## Selected passage

Granola's AI Note-Taking App Shares Notes Publicly and Trains on Your Data by Default
Granola's AI meeting app generates publicly accessible links to your notes by default and trains its AI on your meeting data unless you manually opt out.

Granola, the AI-powered meeting note-taking app that markets itself on privacy, quietly generates public-facing links to users' notes by default and uses meeting transcriptions to train its internal AI models unless users navigate their settings to opt out.
The app, which describes itself as an "AI notepad for people," allows users to transcribe meetings on their desktop or iPhone without adding a visible bot to video calls. Granola positions its approach as privacy-conscious, stating that notes are "private by default." But that framing obscures a key default behavior: the app generates a shareable link set to "Anyone with the link can view," meaning anyone, including non-Granola users, can access the summarized notes in a web browser the moment a link is created or distributed. Changing that setting does not apply retroactively to past notes, so notes created under the default remain publicly accessible even if a user later switches to a more restrictive setting.
On the AI training side, Granola uses meeting data to improve its own models by default across its free and standard paid tiers, with the company describing the data as anonymized but providing little public detail about how that anonymization works. Users can turn off training participation with a single click in Settings, but the option is not surfaced prominently during setup. The exception is Granola's Enterprise plan, where AI training is disabled by default and administrators can enforce workspace-wide sharing restrictions.
The app's recording disclosure feature compounds the concern: it is also turned off by default, meaning other meeting participants may have no knowledge they are being recorded and transcribed unless the Granola user manually enables the disclosure setting.

Granola does make several substantive privacy protections. It does not store raw audio or video files; transcription happens in real time and only summaries and notes are retained. Data is encrypted at rest and in transit on AWS, and the company holds SOC 2 certification. Granola also explicitly blocks its third-party AI providers, including OpenAI and Anthropic, from using customer data for their own training purposes.
Still, the combination of default-open link sharing, default AI training, and default-off disclosure notifications places the burden of privacy management entirely on individual users who, in most cases, will never know the toggles exist.

## Dataset extract

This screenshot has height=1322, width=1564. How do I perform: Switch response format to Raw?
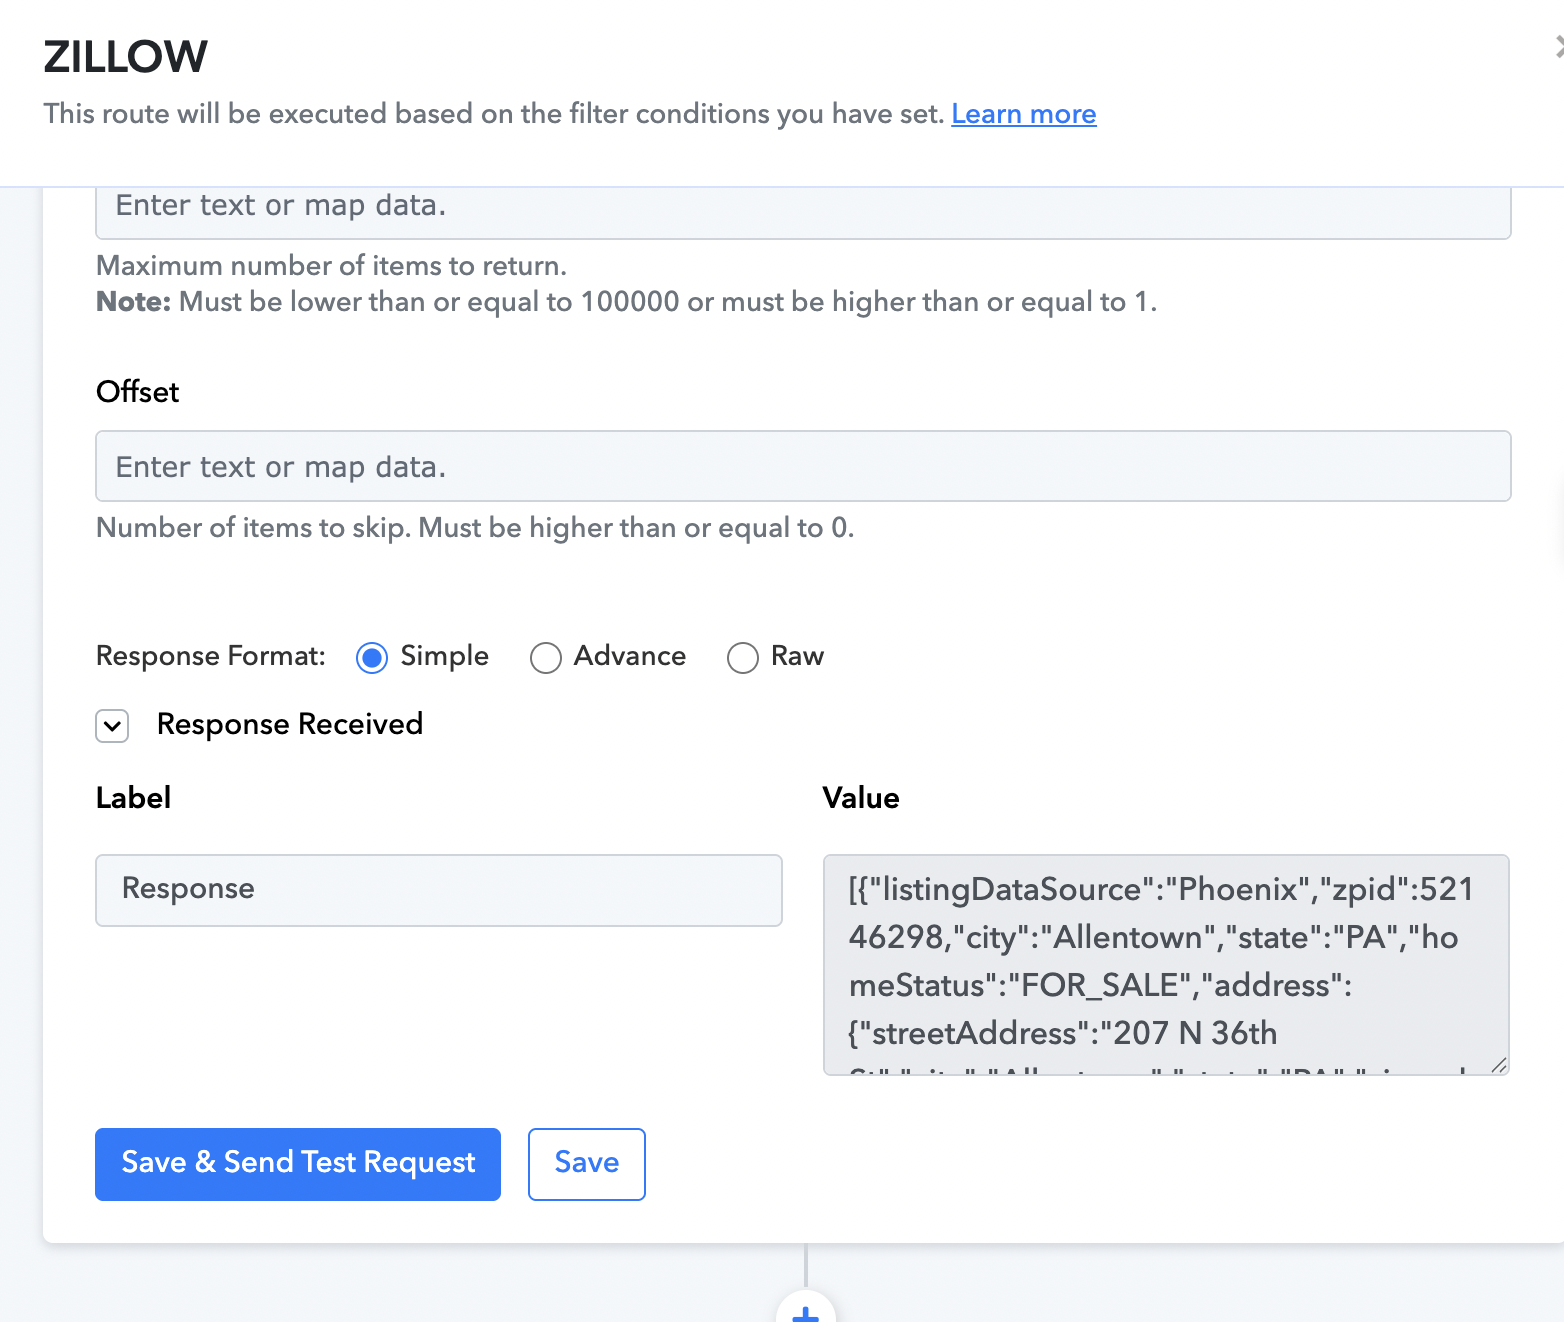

## Exercises to complete
1. According to the Granola privacy article, why might other people in a meeting not know they are being recorded? Answer in one to three sentences.
2. Please quote the stretch of the Granola privacy article from "On the AI training" through "the disclosure setting.".
The material has nothing to do with the Granola privacy article.

## Your responses
1. Granola's recording disclosure feature is turned off by default. Other participants therefore may not learn they are being recorded and transcribed unless the Granola user manually turns on the disclosure setting.

2.
On the AI training side, Granola uses meeting data to improve its own models by default across its free and standard paid tiers, with the company describing the data as anonymized but providing little public detail about how that anonymization works. Users can turn off training participation with a single click in Settings, but the option is not surfaced prominently during setup. The exception is Granola's Enterprise plan, where AI training is disabled by default and administrators can enforce workspace-wide sharing restrictions.
The app's recording disclosure feature compounds the concern: it is also turned off by default, meaning other meeting participants may have no knowledge they are being recorded and transcribed unless the Granola user manually enables the disclosure setting.